8282379: [LOOM] vmTestbase/nsk/jdi/ClassType/invokeMethod/invokemethod011 sometimes fails#12420
plummercj wants to merge 5 commits intoopenjdk:masterfrom
plummercj:8282379_invoke_method

Conversation

@plummercj
Copy link
Contributor

@plummercj plummercj commented Feb 3, 2023

A number of tests that use JDI invokeMethod() support occasionally fail when run using virtual threads. The tests fail with:

# ERROR: TEST FAILED: wrong invocation:
# ERROR: invoking debuggee thread instance of java.lang.VirtualThread(name='invokemethod010tThr', id=272)
# ERROR: is not suspended again after the invocation 

Although as explained later, this is a misleading message, and does not accurately reflect why the test is failing. More on that below.

The root cause of the failure is due to these tests using JDI invokeMethod support with the INVOKE_SINGLE_THREADED flag. This is not always going to work with virtual threads because the invoked method is doing a Thread.sleep(400), and that is at risk of blocking indefinitely if all other threads are blocked form making progress. Note that technically platform threads could fail in the same manner. However, the reason the failure only happens now with virtual threads is because the implementation of Thread.sleep() differs for virtual threads, and may require ownership of a monitor that sometimes is held by another thread.

Another issue is that the tests do not do a very good job of error handling when this happens, and give the misleading failure reason of the invoked thread not being suspended after the invoke completed. The reason it is not suspended is because the invoke has actually not completed. There was a timeout that the test did not properly note as the cause of the failure. The test (debugger side) spawns a thread to do the JDI invokeMethod with, and then waits for it with:

            invThr.join(argHandler.getWaitTime()*60000);

This join() times out, but the test assumes once it returns the invoke is complete, even though the invoked thread is actually still in the middle of the invoke. So that is the reason debuggee invokemethod thread is not currently suspended.
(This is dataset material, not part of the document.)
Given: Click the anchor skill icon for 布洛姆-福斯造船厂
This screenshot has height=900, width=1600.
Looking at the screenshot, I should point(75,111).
I've fixed this by having a test check if invThr is still alive after the join. If it is, then the test is made to fail at that point, rather than continuing on and checking the debuggee threads status. The failure then becomes:

nsk.share.TestFailure: TEST FAILED: invoke never completed

At that point a vm.resume() is done to allow the invoke to complete, and the test will exit with this failure.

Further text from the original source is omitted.